Exposure To Peanut Protein Can Occur In Public Locations

Parents of peanut allergic children may worry about how much exposure to peanut protein can actually occur in places such as restaurants, or on commercial airplanes. The reason for their concern is that even trace amounts of peanut allergen can trigger severe reactions, including anaphylaxis, in allergic individuals.

Air and Surface Levels of Peanut Protein

Some researchers at the Mayo Clinic in Rochester, MN harbored the same concern, and decided to measure air and surface levels of the peanut protein Ara h2 in public locations.

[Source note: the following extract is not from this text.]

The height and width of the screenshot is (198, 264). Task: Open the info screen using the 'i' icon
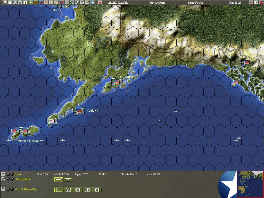point(26,2)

“Clinicians often make avoidance recommendations without direct evidence of the amount of peanut or peanut exposure in these [public] environments,” said lead research author Jay Jin, Ph.D.

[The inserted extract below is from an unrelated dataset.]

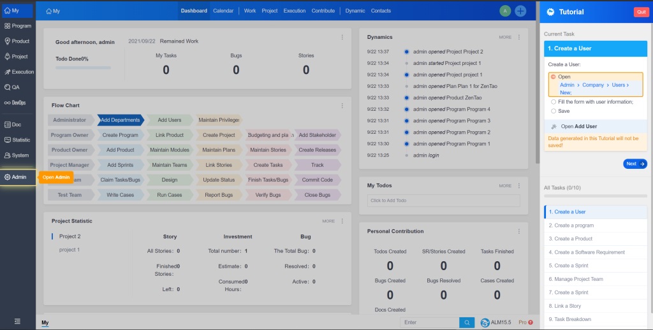Open Flow Chart panel options menu
This screenshot has height=330, width=653.
[342, 106]
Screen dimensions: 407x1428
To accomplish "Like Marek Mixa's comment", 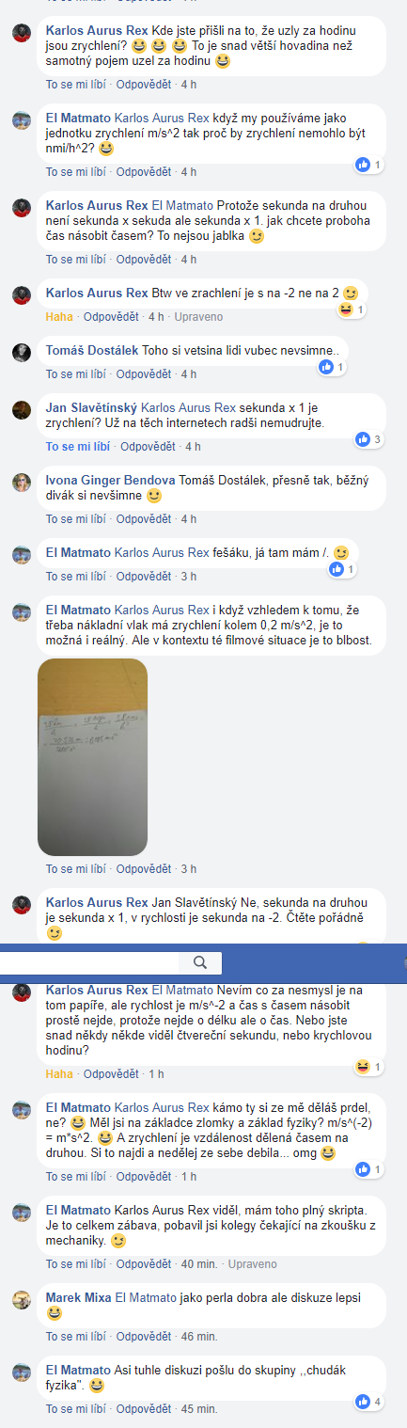I will pyautogui.click(x=74, y=1336).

To assess levels of Ara h2, the scientists used Teflon membranes to wipe surface areas, and exposed Teflon membranes to air samples. Captured peanut protein was extracted from the membranes using a phosphate buffered saline solution, and Ara h2 levels were measured.

Trace Amounts Found

The Ara h2 that researchers found is measured in ng/mL, or nanograms per milliliter:

  • Large air samples picked-up Ara h2 (1.4ng/mL) in eateries when peanuts were actively being shelled.
  • In small, personal breathing zones within restaurants, where unshelled peanuts were available in dining areas, no airborne Ara h2 was detected.
  • Restaurant table tops averaged 41.1 ng/mL of Ara h2; however, in places where peanuts were absent from the dining area, table surfaces had only 0.77 ng/mL of the peanut protein.
  • Library table tops had a small amount of Ara h2 (0.75ng/mL).
  • The counters in frozen yogurt stores had 11,126.7 ng/ML of Ara h2.
  • When peanuts were not served during flights airplane trays averaged 13.5ng/mL of Ara h2; when peanuts were served inflight, airplane tray tops averaged 175.3ng/mL.

“Our research shows that peanut exposure in public settings is most likely to occur by contact with surfaces harboring allergens rather than by inhalation, even in peanut-rich environments. It also reinforces the practice of regularly cleaning common surfaces, especially for individuals with a peanut allergy,” says Jin.